Sunday, February 10, 2008

I Don't Like Wind

Our winter has... sucked. We really haven’t even had a winter. Sure, there was snow for about 10 minutes, then it melted and got to 60 degrees, but for the most part its been more spring than winter all winter.

Instead of the nice fluffy snow closing work and schools and getting us a day off, we’ve had wind. I hate wind. I have trees in the backyard and frankly they don’t look like very sturdy trees. We had them pruned recently, and thankfully because we’ve had some wind storms that rival some hurricanes. Nice 55 mph gusts that rattle everything and fling your garbage can lid miles down the road, never to be seen again. Not only do your recycle items disappear from your bin, but large branches come tumbling down off the not very sturdy looking trees.

I sit and wait for that tell tale crash of a tree in our house. I say its only a matter of time and the tree is trying to pick the most inconvenient time to hurl itself into the roof of our house, destroying the wonderful new deck, and perhaps even ripping off the entire kitchen. Ok, while a major inconvenience I would forever be rid of those nasty cupboards, but is it worth the hassle?

My biggest fear is having the dogs outside and having a huge branch fall and squish or impale them. That’s a HUGE fear of mine, one the dogs sense because the moment I decide that I need them to come inside before an entire tree falls and impales and squishes them... they decide to ignore me and play.
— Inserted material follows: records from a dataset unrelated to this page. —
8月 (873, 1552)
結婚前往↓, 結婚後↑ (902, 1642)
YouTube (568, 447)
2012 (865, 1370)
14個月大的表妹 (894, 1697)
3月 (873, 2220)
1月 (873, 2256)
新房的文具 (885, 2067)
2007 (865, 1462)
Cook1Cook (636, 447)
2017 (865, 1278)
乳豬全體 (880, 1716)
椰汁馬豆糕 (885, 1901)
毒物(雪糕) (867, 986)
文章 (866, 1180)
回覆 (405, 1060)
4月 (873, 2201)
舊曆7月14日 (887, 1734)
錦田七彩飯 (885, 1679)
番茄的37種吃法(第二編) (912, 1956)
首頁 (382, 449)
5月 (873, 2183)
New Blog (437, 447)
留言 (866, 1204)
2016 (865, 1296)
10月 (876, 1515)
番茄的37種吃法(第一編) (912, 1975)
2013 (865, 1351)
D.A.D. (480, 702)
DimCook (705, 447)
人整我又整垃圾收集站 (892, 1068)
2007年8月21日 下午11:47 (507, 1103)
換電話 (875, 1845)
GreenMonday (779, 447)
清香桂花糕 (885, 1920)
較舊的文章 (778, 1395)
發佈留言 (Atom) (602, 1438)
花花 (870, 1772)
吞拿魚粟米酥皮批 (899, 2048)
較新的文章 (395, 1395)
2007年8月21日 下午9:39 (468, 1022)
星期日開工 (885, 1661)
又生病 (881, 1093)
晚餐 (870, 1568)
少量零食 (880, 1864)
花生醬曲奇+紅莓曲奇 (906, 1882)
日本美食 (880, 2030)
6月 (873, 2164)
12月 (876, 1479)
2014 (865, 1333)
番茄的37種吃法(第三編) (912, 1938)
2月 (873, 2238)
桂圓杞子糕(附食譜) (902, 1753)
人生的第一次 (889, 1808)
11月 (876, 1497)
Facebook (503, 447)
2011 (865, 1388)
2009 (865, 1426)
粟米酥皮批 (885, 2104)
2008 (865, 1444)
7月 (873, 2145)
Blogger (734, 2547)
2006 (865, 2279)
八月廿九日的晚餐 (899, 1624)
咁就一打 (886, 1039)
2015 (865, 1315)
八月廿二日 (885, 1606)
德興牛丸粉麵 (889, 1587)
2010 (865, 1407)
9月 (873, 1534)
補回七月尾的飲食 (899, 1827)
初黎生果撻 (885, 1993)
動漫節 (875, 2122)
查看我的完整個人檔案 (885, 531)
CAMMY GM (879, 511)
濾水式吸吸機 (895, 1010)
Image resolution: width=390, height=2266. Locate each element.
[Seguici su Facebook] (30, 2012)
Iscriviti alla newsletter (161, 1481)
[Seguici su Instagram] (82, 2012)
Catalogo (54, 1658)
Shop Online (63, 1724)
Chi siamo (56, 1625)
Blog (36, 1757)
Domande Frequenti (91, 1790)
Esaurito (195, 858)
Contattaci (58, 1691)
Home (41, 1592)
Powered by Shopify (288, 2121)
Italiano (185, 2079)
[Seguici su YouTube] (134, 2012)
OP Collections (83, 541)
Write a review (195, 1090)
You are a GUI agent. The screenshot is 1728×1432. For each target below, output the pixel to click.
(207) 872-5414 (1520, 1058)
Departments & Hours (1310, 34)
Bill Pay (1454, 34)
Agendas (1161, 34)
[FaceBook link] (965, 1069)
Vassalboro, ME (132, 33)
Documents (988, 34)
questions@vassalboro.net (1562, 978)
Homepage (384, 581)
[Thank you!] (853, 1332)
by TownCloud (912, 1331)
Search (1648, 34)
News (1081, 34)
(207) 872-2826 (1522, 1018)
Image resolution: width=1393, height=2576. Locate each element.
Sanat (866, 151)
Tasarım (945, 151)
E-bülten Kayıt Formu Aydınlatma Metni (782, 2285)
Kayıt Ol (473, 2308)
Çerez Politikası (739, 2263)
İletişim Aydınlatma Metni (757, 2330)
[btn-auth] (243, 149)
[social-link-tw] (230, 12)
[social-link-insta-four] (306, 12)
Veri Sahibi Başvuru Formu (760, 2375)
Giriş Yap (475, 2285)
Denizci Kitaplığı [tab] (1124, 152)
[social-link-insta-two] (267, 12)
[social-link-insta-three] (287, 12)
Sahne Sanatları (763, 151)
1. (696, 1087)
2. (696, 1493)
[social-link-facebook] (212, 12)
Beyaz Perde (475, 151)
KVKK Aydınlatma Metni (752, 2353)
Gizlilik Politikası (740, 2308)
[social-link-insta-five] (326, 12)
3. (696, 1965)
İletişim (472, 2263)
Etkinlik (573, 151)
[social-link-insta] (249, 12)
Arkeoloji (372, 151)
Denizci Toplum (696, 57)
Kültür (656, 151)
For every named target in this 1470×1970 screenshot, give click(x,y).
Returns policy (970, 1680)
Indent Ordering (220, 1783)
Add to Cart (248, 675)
Oh yeah, there I am, screaming for them to come into the house the very second, you get in here, come here, come here!!! They are laughing at me and chasing each other around the massive parts of trees that have already fallen. Oh its great fun for them to totally ignore my shrieking and dancing. At one point I ran into the house, got a slice of bread (something they usually can’t resist) and was shrieking, dancing, and waving a slice of bread.

I’m sure that our neighbors feel we could possibly be mentally disturbed and perhaps a tad bit dangerous from our strange yard rituals:

chasing a dog that caught an adult squirrel around the yard while wearing a robe and rubber boots

chasing a dog that caught a mole, who then passes it to another dog, and then over to another dog like precision soccer players, while wearing a robe and rubber boots.

Standing in the yard in a robe and no boots screaming “DON’T EAT THE POOP”

Kneeling in the yard wearing a robe, rubber boots and rubber gloves while sifting through poop to see if the (insert strange item here) has passed safely through the digestive tract.

So, I’m guessing that the shrieking, frantic neighbor waving a slice of bread is just another day in wackytown.

They did eventually come in, one at a time, laughing at me and getting their bread treat. Now I let them out one at a time, and this makes them very angry.

The wind is suppose to be dying down soon. Soon isn’t soon enough for me.